Mappings are defined in Propel schema files.

To illustrate the process, we’ll stick to our example abstract product and create a mapping between its ID and SKU.

Suppose we have an abstract product with ID 123 and SKU xyz. To create a mapping between SKU and ID for abstract products, we must add an extra parameter called mappings to the synchronization behavior of the resource schema definition:

<table name="spy_product_abstract_storage">
  <behavior name="synchronization">
      <parameter name="mappings" value="sku:id_product_abstract"/>
      ...
  </behavior>
</table>

The value of this parameter is a string composer of the source (SKU in our example), and the destination (abstract product ID) separated by a colon. Source (SKU) and destination (ID) data is eventually taken from the entity’s payload, that is, the data that is saved to storage. Therefore, the source’s and destination’s names in a schema definition must match the keys in the payload.

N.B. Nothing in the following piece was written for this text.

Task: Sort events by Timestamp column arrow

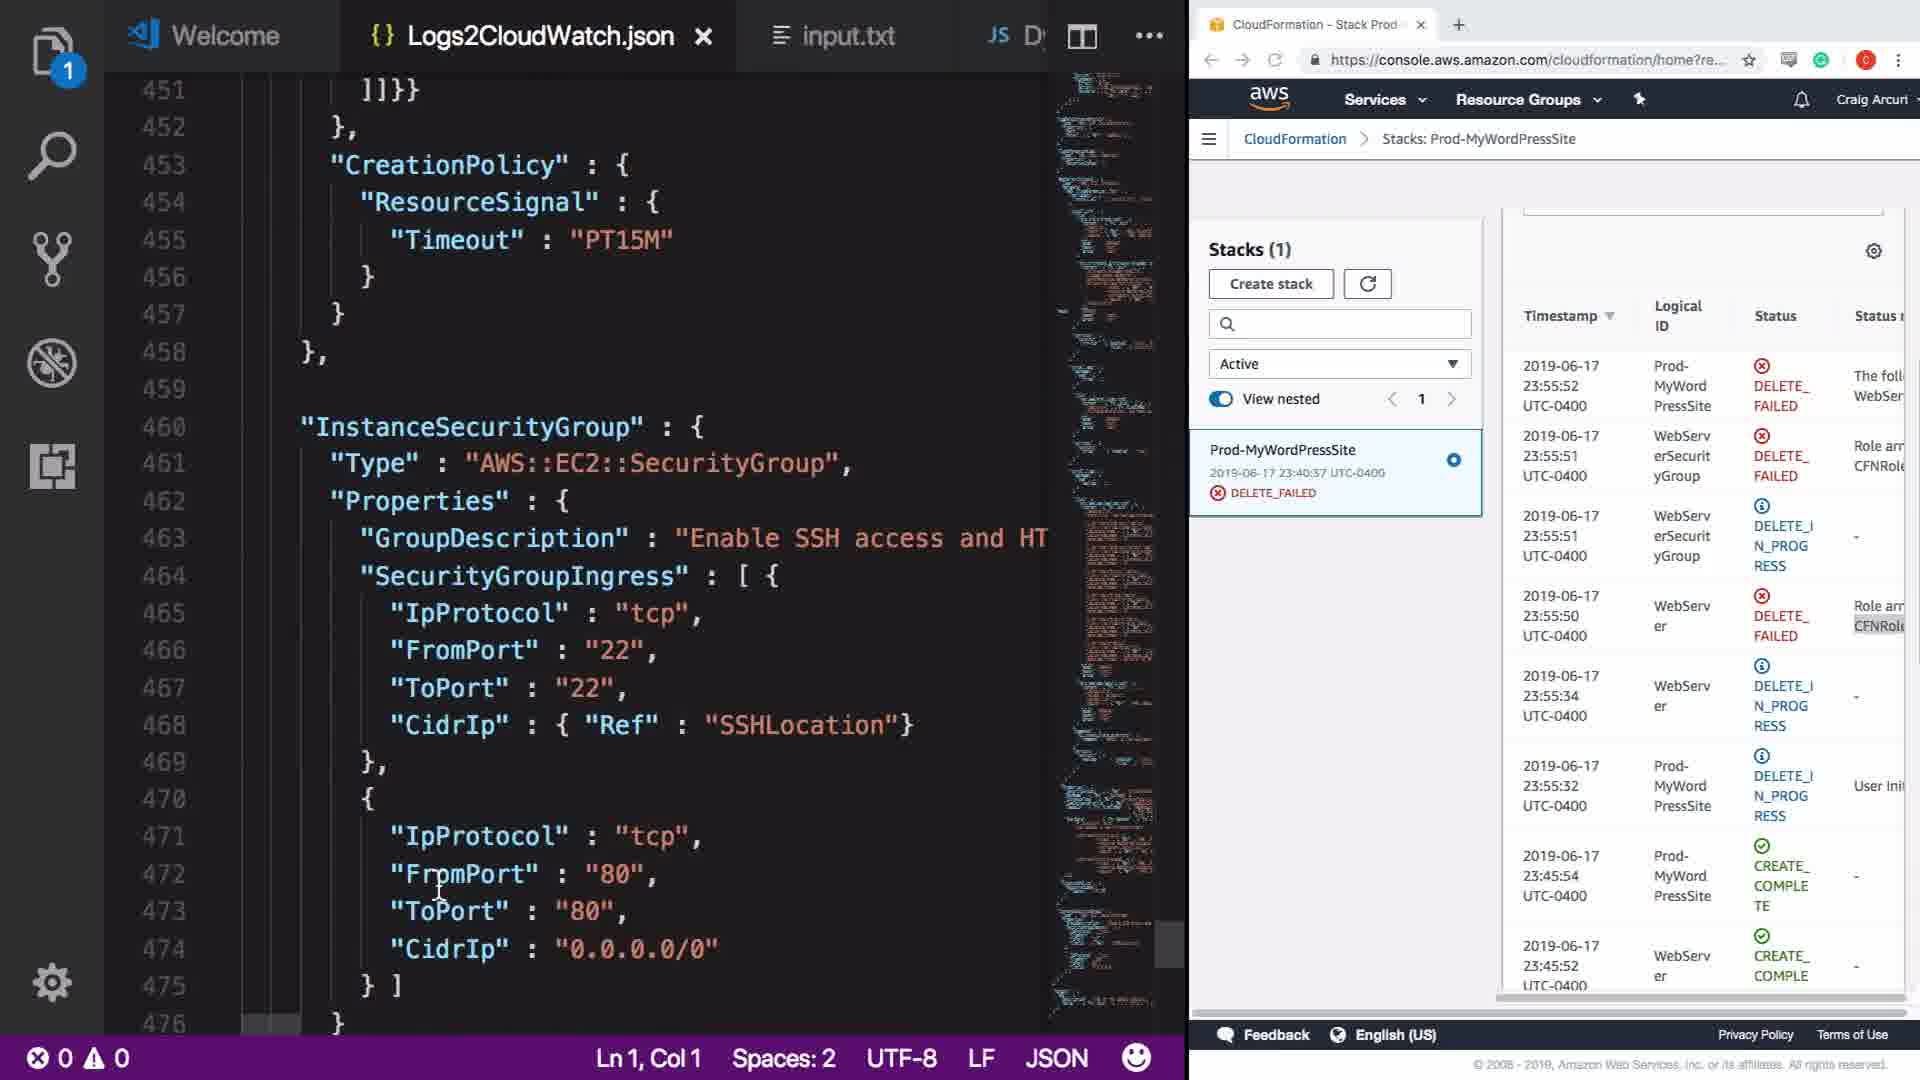Action: [1609, 316]
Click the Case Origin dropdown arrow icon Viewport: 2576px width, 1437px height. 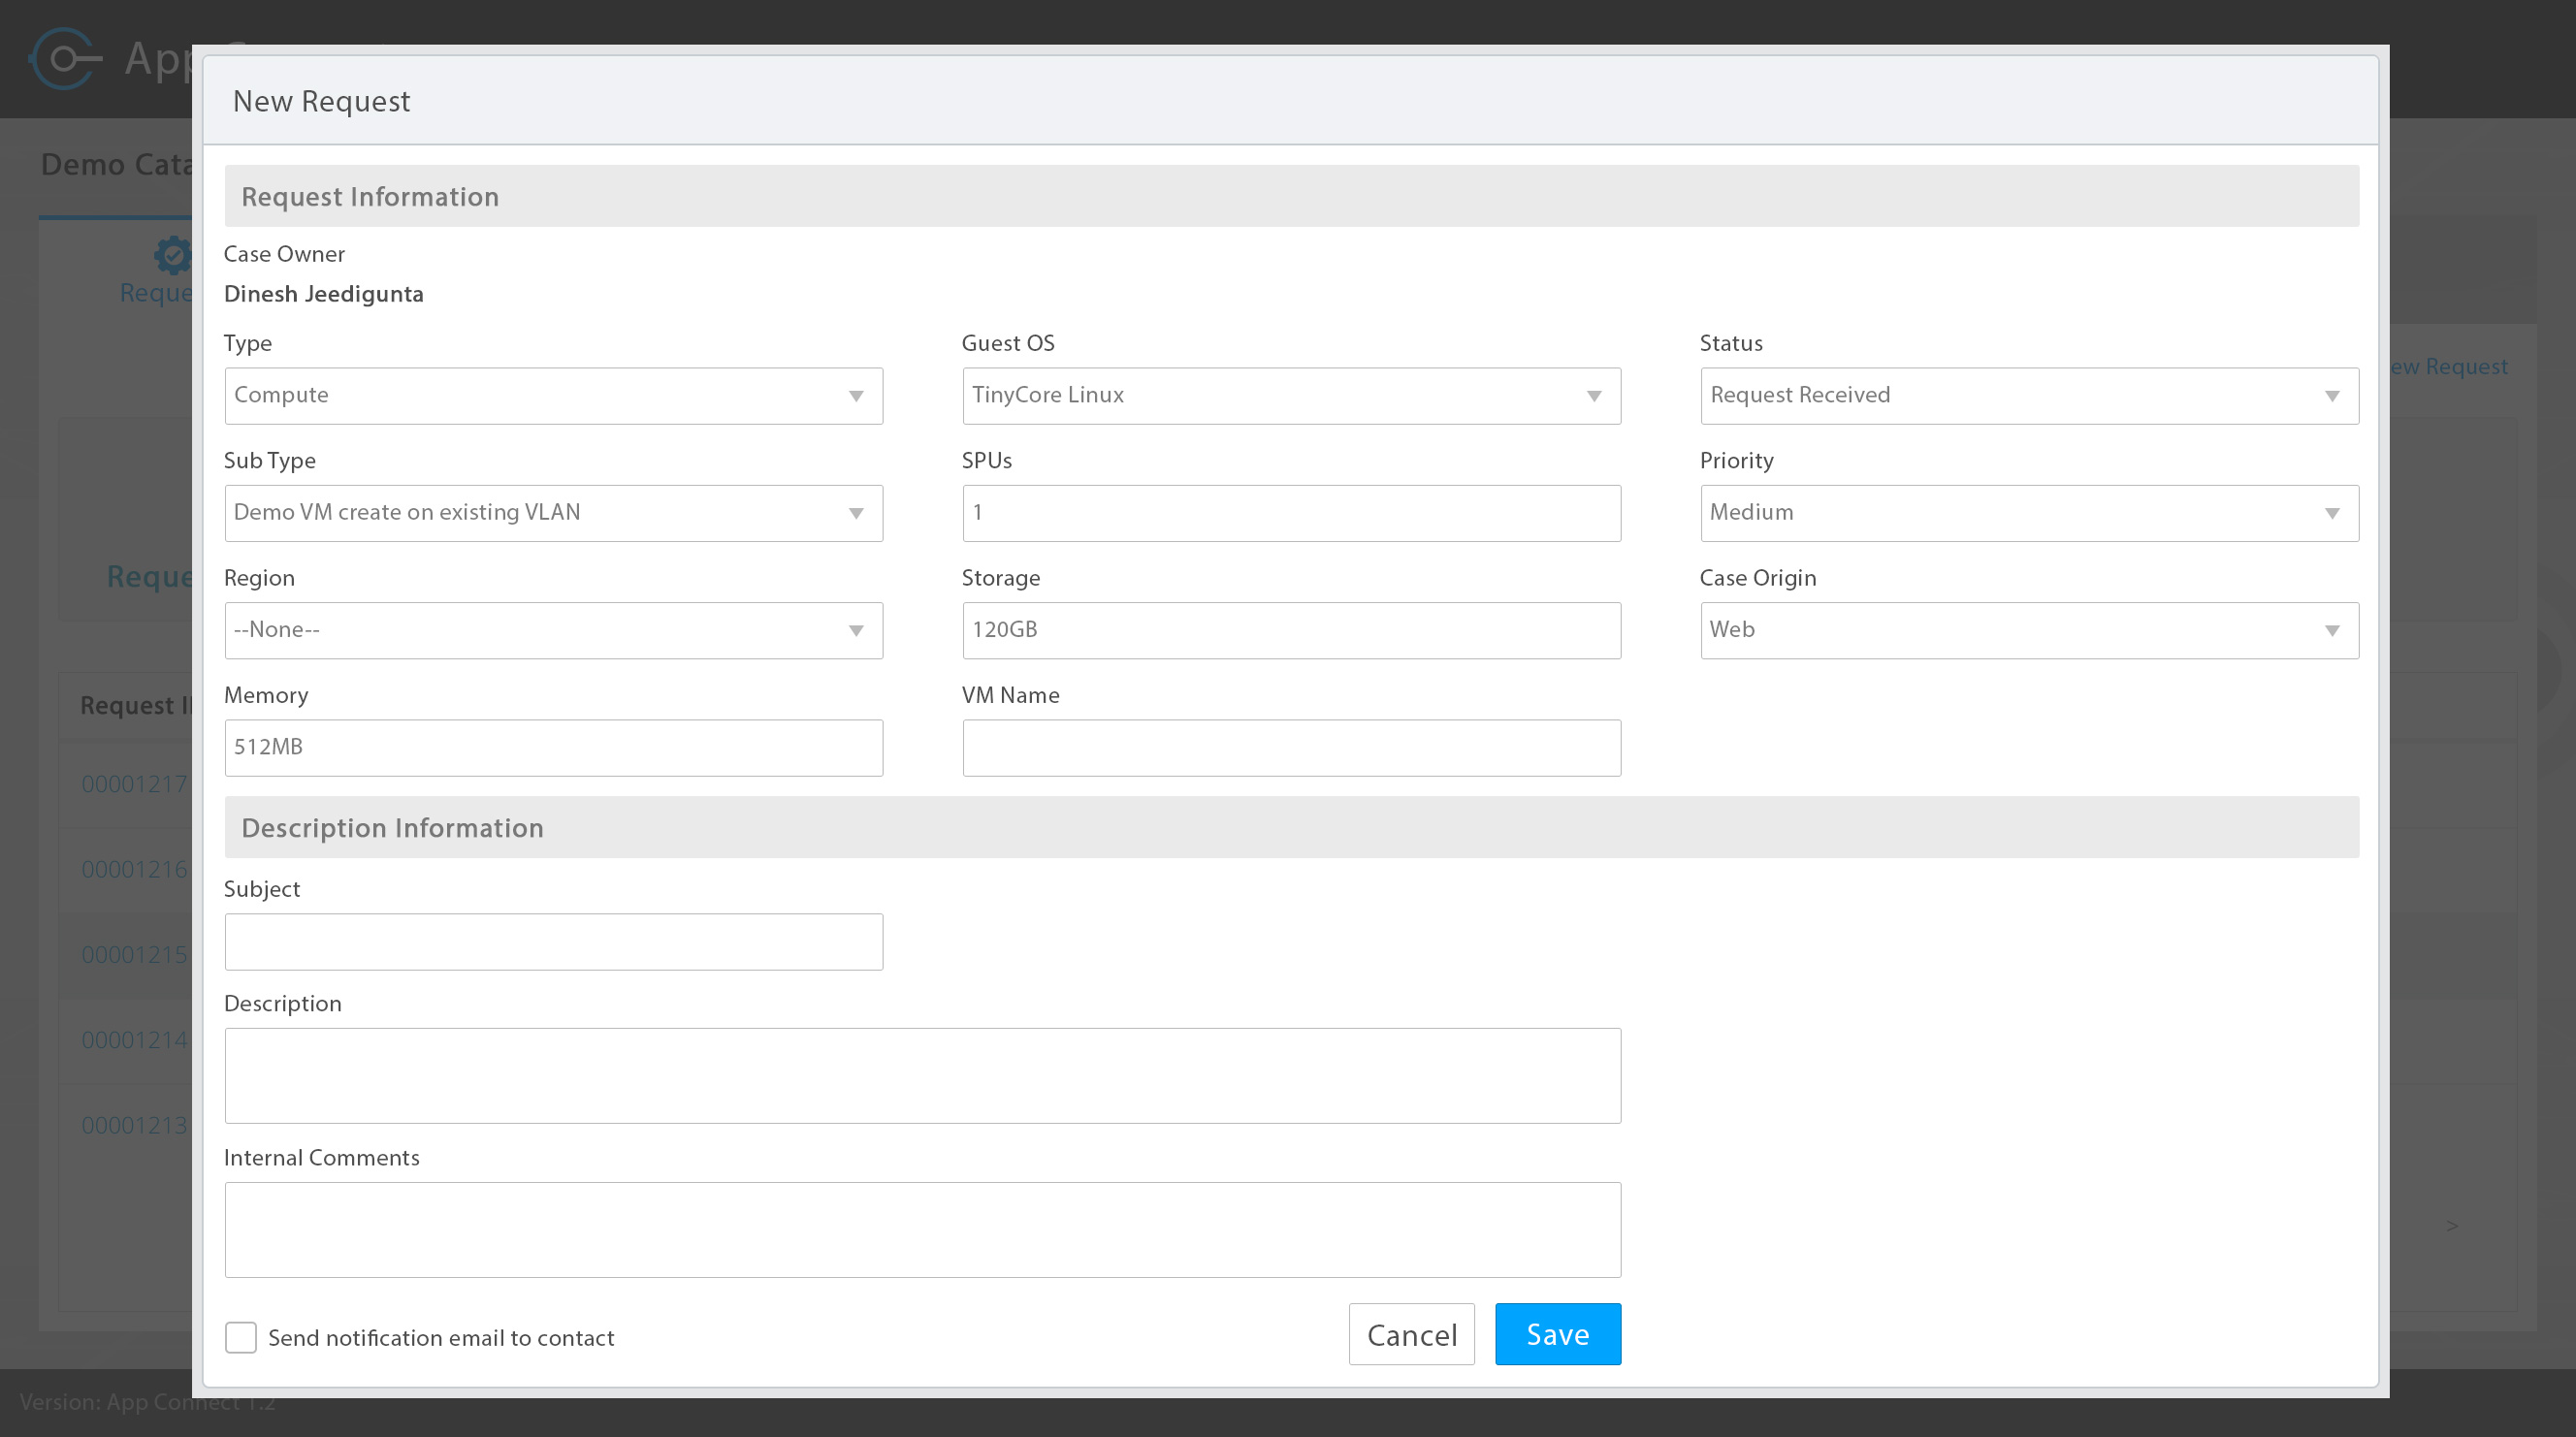coord(2332,630)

After rebuilding the abstract product Propel entity class and synchronizing data to storage, a new storage record is created:

{"id":123,"_timestamp":1599741494.2676899}

The key with which this record is stored, looks like this:

kv:product_abstract:de:de_de:sku:xyz

where xyz is the SKU of the particular product.

After that, the product’s SKU is mapped to the product’s ID.

Using mappings

Once you have the mappings, to get the actual product data, you need to make some extra steps:

  1. Get the product’s ID from the mapping record.
  2. Construct the final storage key using the ID obtained from the mapping record.
  3. Make another request to the storage.

However, overall, this is pretty reasonable and doesn’t bring any notable performance penalties (of course, if you’re using some fast storage like Redis).

Multiple mappings

Because of the way Propel schema files are parsed and merged, previously you could not define several mappings for the same resource. Now you can. For this, multiple source-destination pairs have to be defined as a value of the same mappings parameter, separated by a configurable delimiter (; by default):

<table name="spy_product_abstract_storage">
<behavior name="synchronization">
    <parameter name="mappings" value="sku:id_product_abstract;foo:bar"/>
    ...
</behavior>
Delimeter

You can configure the delimiter to separate mappings by overriding \Spryker\Zed\SynchronizationBehavior\SynchronizationBehaviorConfig::MAPPINGS_DELIMITER.

For each mapping, a separate storage key is generated.

After this adjustment, Propel entity classes have to be rebuilt.

Note

There’s one limitation about the multiple mappings: you cannot define several mappings with the same source portion for the same resource. The last defined mapping with a non-unique source wins.